Siemens: Neuer Schwung dank KI und Digital-Technologien

Der Technologiekonzern Siemens blickt nach einem starken Start in das neue Geschäftsjahr optimistisch in die Zukunft und hebt seine Ergebnisprognose für das Geschäftsjahr 2025/26 an. Konzernchef Roland Busch verkündete stolz, dass Siemens in den wachsenden Märkten exzellent positioniert sei und vor allem Künstliche Intelligenz als Wachstumsmotor diene. Die jüngst veröffentlichten Quartalszahlen übertrafen die Erwartungen signifikant, insbesondere die Sparte Digital Industries konnte sich von einem schwächeren Vorjahresabschnitt erholen und lieferte beeindruckende Ergebnisbeiträge.
Im Dax wurde dies ausgiebig honoriert: Die Siemens-Aktie erreichte ein neues Rekordhoch von 273,30 Euro und legte damit um über sechs Prozent zu. Schon seit Jahresbeginn stieg der Kurs um fast 14 Prozent. Damit zieht Siemens in einem lebhaften Wettstreit mit SAP um die Position des teuersten Unternehmens im Dax.
Analysten zeigten sich begeistert von den Quartalsergebnissen: Mark Fielding von RBC lobte insbesondere die robuste Auftragslage, während Jefferies die Fortschritte bei Digital Industries und der intelligenten Infrastruktur hervorhob. Goldman Sachs prophezeite sogar eine leichte Verbesserung des Ergebniskonsenses für das laufende Jahr.
Siemens gab an, dass die entscheidende Gewinnkennziffer - das Ergebnis je Aktie vor Kaufpreiseffekten - für 2025/26 nun bei 10,70 bis 11,10 Euro erwartet wird. Frühere Prognosen lagen noch zwischen 10,40 und 11 Euro. Der Umsatz soll weiterhin um sechs bis acht Prozent auf vergleichbarer Basis wachsen, unbeeinflusst von Währungs- oder Portfolioeffekten. Allerdings kämpft Siemens weiterhin mit dem starken Euro als Gegenwind.
Das erste Quartal war geprägt von beeindruckenden Zuwächsen im Digitalgeschäft, bei Smart Infrastructure und der Zugsparte Mobility, was zu einem zehnprozentigen Anstieg des Auftragseingangs auf 21,4 Milliarden Euro führte. Besonders in den USA konnte Siemens große Aufträge für Cloud- und KI-Infrastruktur gewinnen, ein Trend, von dem der Vorstandsvorsitzende Busch annimmt, dass er anhalten wird. Digital Industries verzeichnete sowohl im Automatisierungs- als auch im Softwaregeschäft zweistelliges Wachstum, und der Auftragsbestand erreichte mit 120 Milliarden Euro einen neuen Höchststand.

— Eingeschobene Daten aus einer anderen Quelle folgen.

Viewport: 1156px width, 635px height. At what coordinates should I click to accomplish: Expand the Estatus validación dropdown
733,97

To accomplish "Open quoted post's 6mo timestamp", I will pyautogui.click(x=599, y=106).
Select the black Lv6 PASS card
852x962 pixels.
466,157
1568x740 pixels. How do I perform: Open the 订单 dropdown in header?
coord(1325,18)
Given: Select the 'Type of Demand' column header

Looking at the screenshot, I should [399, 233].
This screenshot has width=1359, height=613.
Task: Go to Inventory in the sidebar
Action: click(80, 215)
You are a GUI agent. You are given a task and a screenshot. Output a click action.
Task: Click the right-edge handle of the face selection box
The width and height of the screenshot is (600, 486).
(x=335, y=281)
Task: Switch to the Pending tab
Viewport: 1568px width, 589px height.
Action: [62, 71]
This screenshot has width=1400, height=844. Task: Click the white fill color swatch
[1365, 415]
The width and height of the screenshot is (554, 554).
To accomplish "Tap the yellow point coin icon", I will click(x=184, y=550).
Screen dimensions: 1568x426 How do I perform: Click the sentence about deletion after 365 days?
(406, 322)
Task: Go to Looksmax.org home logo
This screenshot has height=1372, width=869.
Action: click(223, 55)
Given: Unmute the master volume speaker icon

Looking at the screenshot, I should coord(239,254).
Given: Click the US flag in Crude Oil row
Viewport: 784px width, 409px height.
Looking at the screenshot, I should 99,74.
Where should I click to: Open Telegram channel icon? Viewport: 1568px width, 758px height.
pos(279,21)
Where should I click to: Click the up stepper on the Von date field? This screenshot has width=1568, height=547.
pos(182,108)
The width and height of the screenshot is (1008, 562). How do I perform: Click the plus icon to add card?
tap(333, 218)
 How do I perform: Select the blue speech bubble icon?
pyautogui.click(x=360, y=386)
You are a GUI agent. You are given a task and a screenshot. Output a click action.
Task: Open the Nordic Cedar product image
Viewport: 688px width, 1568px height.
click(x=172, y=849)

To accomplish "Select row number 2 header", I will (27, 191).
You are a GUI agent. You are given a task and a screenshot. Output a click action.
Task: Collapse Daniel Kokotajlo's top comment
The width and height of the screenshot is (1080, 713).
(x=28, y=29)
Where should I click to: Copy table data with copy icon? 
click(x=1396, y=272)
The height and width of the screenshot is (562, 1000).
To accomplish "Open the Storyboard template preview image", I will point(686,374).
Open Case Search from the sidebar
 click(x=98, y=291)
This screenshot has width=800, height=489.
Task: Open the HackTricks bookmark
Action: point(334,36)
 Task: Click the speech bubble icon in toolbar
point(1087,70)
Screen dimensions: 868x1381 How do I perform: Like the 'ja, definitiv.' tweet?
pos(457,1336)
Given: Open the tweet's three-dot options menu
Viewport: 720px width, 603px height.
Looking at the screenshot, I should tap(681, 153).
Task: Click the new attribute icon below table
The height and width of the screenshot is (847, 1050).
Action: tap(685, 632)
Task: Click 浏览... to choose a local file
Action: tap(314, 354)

Auf vergleichbarer Basis wuchs der Umsatz um acht Prozent auf 19,1 Milliarden Euro, während das industrielle Ergebnis um 15 Prozent auf 2,9 Milliarden Euro zulegte, was die Erwartungen der Analysten übertraf. Der Nettogewinn sank jedoch um 43 Prozent auf 2,2 Milliarden Euro, da der Verkauf von Innomotics im Vorjahr zu einem einmaligen Gewinn geführt hatte. Bereinigt stieg das Ergebnis je Aktie vor Kaufpreiseffekten von 2,22 auf 2,80 Euro.
Siemens verfolgt weiterhin ehrgeizige Pläne im Digitalgeschäft. Dank milliardenschwerer Zukäufe in den USA, einschließlich Altair und Dotmatics, plant der Konzern bis 2030 ein durchschnittliches jährliches Wachstum von 15 Prozent. In den kommenden Jahren sollen eine Milliarde Euro in KI-Angebote investiert werden, mit Schwerpunkt auf den Märkten USA, China und Indien.
Hinsichtlich der geplanten Abspaltung von Siemens Healthineers gibt es zunächst keine neuen Informationen. Geplant ist, 30 Prozent der Anteile an die Siemens-Aktionäre abzugeben, ein Schritt, den Investoren schon länger erwarteten, da das Geschäft von Healthineers keine direkten Synergien bietet.